» **Requirement**: Reproduce word for word, from the entries below, the line with "has height=1226, width=1920.", the line with "This screenshot has height=1244, width=2385.", and every line between them, and nothing more.

» **Record set**:
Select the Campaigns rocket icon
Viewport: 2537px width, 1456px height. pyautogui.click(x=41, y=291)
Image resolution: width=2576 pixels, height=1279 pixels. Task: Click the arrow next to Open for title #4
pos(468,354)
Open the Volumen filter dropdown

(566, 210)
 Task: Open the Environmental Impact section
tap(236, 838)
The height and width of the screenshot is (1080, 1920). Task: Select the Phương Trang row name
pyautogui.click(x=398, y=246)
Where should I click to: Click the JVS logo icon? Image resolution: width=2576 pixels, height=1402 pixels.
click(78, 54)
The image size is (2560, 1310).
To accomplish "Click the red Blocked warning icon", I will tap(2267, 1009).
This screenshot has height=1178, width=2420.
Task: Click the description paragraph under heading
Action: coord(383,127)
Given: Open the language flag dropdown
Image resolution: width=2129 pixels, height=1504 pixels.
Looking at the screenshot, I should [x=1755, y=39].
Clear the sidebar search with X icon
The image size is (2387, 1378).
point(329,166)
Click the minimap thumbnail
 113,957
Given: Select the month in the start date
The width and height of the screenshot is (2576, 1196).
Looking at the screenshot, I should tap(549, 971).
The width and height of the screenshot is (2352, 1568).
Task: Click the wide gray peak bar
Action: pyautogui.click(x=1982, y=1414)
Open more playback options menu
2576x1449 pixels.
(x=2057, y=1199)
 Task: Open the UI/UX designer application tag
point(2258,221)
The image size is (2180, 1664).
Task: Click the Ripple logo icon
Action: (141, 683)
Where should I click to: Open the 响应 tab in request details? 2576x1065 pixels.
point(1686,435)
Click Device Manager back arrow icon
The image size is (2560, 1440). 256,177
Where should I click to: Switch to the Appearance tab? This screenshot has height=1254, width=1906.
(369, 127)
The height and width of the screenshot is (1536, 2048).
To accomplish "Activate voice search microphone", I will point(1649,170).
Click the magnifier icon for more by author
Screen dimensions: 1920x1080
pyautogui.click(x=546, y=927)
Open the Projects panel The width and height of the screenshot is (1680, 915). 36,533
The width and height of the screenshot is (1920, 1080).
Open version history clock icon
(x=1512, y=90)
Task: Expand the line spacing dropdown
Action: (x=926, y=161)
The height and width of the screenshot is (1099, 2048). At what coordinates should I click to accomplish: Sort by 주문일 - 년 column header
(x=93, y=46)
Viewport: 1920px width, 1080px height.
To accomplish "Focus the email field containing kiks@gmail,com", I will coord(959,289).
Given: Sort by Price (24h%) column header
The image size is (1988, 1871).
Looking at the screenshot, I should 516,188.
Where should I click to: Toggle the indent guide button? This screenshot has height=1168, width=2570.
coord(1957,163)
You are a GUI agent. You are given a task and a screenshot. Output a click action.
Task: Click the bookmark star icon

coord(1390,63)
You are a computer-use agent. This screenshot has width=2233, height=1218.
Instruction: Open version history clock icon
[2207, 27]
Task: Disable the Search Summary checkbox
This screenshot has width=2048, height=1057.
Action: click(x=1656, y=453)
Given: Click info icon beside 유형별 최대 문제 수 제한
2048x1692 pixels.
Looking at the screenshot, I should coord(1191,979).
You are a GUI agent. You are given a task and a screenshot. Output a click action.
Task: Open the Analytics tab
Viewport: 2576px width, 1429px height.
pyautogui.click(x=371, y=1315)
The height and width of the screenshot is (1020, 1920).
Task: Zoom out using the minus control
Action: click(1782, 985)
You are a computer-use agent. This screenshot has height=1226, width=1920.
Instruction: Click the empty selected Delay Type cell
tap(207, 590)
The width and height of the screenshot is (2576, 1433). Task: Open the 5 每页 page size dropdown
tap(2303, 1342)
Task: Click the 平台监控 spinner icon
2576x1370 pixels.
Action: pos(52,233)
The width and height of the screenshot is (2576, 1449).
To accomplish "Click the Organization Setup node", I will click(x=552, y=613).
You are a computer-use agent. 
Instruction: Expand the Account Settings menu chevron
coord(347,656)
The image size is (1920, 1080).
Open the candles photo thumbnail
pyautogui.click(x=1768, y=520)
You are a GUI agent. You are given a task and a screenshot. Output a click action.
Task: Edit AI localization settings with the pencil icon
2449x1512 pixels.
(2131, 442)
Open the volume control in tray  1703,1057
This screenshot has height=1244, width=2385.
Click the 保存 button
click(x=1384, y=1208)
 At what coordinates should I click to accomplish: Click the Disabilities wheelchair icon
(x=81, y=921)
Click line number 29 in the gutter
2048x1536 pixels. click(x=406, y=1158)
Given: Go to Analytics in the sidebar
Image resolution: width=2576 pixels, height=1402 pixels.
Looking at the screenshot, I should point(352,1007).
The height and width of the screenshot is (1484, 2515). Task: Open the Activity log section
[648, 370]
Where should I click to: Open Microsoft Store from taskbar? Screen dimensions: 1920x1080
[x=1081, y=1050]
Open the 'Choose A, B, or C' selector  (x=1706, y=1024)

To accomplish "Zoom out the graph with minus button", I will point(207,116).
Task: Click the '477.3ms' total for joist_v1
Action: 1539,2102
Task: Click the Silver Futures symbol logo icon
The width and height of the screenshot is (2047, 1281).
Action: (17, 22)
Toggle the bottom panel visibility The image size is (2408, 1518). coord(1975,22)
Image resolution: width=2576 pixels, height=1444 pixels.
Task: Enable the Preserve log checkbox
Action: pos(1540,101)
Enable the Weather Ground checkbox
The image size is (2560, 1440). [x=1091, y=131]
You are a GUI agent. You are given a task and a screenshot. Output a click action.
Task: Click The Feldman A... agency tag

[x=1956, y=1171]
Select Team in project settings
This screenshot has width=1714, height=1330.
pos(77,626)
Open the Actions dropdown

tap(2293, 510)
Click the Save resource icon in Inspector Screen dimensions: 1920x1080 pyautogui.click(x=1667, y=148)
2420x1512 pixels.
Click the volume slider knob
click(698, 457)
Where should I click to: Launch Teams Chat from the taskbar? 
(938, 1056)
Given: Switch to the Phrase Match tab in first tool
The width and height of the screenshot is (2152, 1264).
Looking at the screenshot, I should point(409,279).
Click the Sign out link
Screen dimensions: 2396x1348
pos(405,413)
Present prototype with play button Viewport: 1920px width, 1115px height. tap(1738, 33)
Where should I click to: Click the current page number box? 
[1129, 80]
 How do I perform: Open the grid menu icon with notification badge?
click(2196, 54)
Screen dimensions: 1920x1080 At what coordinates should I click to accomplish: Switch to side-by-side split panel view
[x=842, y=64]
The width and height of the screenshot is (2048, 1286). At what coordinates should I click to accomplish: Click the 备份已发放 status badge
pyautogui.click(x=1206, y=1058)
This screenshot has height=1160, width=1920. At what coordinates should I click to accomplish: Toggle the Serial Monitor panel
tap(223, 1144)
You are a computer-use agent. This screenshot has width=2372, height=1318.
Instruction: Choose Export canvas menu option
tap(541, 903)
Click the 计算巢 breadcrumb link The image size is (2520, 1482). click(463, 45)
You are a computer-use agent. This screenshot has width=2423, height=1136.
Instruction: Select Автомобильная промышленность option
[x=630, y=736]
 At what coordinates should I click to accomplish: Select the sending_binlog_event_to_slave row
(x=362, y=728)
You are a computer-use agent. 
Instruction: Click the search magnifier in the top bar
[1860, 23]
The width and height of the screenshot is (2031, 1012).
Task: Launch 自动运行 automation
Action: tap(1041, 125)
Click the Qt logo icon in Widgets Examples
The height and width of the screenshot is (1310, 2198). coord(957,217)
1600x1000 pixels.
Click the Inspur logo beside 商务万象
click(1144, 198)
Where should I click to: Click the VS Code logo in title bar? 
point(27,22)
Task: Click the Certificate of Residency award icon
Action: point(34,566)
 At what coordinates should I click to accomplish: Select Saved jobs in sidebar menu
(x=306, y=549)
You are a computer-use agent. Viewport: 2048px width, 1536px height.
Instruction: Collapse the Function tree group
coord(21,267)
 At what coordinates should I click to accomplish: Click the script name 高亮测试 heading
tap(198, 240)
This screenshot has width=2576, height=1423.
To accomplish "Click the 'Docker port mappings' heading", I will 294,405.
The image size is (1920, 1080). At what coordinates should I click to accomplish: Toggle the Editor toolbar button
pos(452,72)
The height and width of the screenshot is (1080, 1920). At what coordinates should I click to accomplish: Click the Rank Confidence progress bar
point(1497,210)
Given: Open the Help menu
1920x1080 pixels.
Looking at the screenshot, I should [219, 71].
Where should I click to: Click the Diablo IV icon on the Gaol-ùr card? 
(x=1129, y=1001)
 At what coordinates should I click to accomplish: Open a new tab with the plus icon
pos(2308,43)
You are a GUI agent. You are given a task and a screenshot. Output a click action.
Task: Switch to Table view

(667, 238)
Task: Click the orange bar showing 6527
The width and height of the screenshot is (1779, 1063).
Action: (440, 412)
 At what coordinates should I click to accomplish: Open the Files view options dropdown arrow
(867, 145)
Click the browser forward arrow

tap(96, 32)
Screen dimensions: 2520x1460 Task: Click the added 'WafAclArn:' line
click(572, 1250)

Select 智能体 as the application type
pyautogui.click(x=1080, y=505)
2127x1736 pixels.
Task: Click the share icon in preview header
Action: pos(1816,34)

» **Reply**:
You are a computer-use agent. This screenshot has height=1226, width=1920.
Instruction: Click the empty selected Delay Type cell
tap(207, 590)
The width and height of the screenshot is (2576, 1433). Task: Open the 5 每页 page size dropdown
tap(2303, 1342)
Task: Click the 平台监控 spinner icon
2576x1370 pixels.
Action: pos(52,233)
The width and height of the screenshot is (2576, 1449).
To accomplish "Click the Organization Setup node", I will click(x=552, y=613).
You are a computer-use agent. 
Instruction: Expand the Account Settings menu chevron
coord(347,656)
The image size is (1920, 1080).
Open the candles photo thumbnail
pyautogui.click(x=1768, y=520)
You are a GUI agent. You are given a task and a screenshot. Output a click action.
Task: Edit AI localization settings with the pencil icon
2449x1512 pixels.
(2131, 442)
Open the volume control in tray  1703,1057
This screenshot has height=1244, width=2385.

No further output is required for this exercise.